Verizon DBIR: Attackers Still Successful With Phishing, Other Well Worn Types of Attack


People continue to be the weakest link when it comes to cybersecurity, according to the findings of the latest Data Breach Investigations Report (DBIR) from Verizon. The company analyzed 100,000 incidents for this year’s report, of which 3,141 were confirmed data breaches.

“Year after year, people to continue to fall for phishing attacks,” says Verizon Global Investigation Manager Dave Ostertag in an interview with CivSource. Phishing and the use of single-factor authentications continue to lead the list of ways adversaries are able to get into organizations. Single-factor authentication amounts to a single login prompt where a user enters a name and password. The more secure version of this is two-factor authentication which requires users to receive a code or provide a second credential before being fully logged into the system.

Phishing is one of the oldest and most persistently successful lines of attack for would-be hackers. Often, all it takes is the inclusion of a link or a document that looks just enough like the real thing to get people to fall for it. According to the report, the majority of adversarial logins to a system came from people who had legitimate credentials procured through phishing, weak passwords, or simply by guessing the default password that came with a device.

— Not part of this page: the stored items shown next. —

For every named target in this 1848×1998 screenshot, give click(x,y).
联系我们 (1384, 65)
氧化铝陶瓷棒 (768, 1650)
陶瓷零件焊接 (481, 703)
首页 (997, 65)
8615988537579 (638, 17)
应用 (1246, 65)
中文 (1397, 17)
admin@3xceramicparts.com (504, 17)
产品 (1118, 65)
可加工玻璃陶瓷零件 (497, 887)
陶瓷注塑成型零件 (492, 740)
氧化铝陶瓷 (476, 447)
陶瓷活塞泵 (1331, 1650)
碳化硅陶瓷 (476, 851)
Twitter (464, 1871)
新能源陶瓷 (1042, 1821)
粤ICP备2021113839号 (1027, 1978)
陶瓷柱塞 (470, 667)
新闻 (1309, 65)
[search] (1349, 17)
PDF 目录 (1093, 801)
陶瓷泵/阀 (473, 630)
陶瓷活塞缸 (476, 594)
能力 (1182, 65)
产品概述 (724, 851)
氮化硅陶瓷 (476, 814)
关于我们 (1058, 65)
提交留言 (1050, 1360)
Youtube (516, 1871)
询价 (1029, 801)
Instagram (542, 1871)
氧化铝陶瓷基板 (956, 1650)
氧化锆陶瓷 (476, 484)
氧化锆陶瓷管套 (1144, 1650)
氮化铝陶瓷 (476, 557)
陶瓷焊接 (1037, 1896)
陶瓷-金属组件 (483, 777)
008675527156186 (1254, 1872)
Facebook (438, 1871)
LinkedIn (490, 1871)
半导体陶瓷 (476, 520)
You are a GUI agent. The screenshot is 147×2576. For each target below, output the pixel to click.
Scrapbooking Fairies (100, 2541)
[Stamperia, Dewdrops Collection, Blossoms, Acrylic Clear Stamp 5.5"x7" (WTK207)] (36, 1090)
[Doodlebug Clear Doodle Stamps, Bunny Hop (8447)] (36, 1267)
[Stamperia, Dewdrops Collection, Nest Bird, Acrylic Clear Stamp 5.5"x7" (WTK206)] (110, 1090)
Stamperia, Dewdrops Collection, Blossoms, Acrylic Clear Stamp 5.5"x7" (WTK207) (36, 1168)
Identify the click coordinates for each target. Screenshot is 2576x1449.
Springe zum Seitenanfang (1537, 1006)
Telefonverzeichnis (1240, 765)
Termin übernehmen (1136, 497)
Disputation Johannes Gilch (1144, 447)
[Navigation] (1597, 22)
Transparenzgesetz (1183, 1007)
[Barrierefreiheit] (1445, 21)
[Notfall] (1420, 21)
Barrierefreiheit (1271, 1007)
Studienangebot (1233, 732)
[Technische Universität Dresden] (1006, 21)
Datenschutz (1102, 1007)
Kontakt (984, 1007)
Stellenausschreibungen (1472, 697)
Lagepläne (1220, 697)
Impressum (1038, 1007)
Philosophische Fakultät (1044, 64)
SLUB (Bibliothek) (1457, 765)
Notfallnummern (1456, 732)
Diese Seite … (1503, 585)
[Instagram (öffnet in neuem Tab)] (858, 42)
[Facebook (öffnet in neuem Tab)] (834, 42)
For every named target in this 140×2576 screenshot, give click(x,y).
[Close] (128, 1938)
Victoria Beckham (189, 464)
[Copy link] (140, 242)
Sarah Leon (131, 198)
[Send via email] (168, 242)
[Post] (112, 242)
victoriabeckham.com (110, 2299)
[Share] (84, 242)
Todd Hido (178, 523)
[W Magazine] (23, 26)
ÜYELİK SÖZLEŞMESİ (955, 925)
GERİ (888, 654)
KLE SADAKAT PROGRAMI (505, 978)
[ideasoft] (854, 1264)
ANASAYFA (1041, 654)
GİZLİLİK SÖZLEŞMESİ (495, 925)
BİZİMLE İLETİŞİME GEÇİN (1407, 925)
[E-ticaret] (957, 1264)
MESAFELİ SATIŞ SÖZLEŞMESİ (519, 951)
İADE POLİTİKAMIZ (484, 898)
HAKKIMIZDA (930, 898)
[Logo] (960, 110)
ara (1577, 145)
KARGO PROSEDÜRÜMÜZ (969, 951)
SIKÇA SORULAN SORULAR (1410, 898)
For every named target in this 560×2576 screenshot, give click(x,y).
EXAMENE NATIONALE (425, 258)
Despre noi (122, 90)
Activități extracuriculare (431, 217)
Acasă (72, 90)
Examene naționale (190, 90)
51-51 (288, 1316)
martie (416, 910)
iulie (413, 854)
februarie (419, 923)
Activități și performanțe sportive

“A lot of the clients we speak to think they have to spend a lot of money up front to lock down a system, and the reality is you can fix a lot of this by making your passwords stronger,” Ostertag says. “Folks use the default passwords that come with devices and everyone already knows those. Or, they don’t change passwords once they pick one. Simply changing your password more often can make it harder for attackers to get in. It’s not that hard, but it does require more effort.”

The annual data breach report is compiled from Verizon’s own security services data along with contributions from 65 partner organizations.

Data shows that the top sector for attacks was financial services, followed by accommodation services like hotels. Attackers appear to be after information that will lead to some type of financial gain for them. The public sector also made it high on the list of targets. According to Ostertag, public utility systems are becoming more popular as potential attack points but government at all levels has been taking steps to lock down grids, meters, and other aspects of this critical infrastructure.

“Securing utilities is definitely high on the priority list,” he says. “Governments are starting to recognize and respond to the vulnerabilities of those systems.”

Even though organizations may be getting better at recognizing the need for security, they’re still slow to discover when they’ve been attacked. Report data shows that attackers are getting better at getting into and out of systems quickly, while organizations are taking weeks if not months to figure out that someone has gotten in.

When it comes to where these attacks hit, that too is a well-worn path. Adversaries are still primarily coming in through web applications, content management systems, and login pages. Recent worries over mobile security and the Internet of Things have barely made it on the list in comparison, although we’re sure it’s only a matter of time.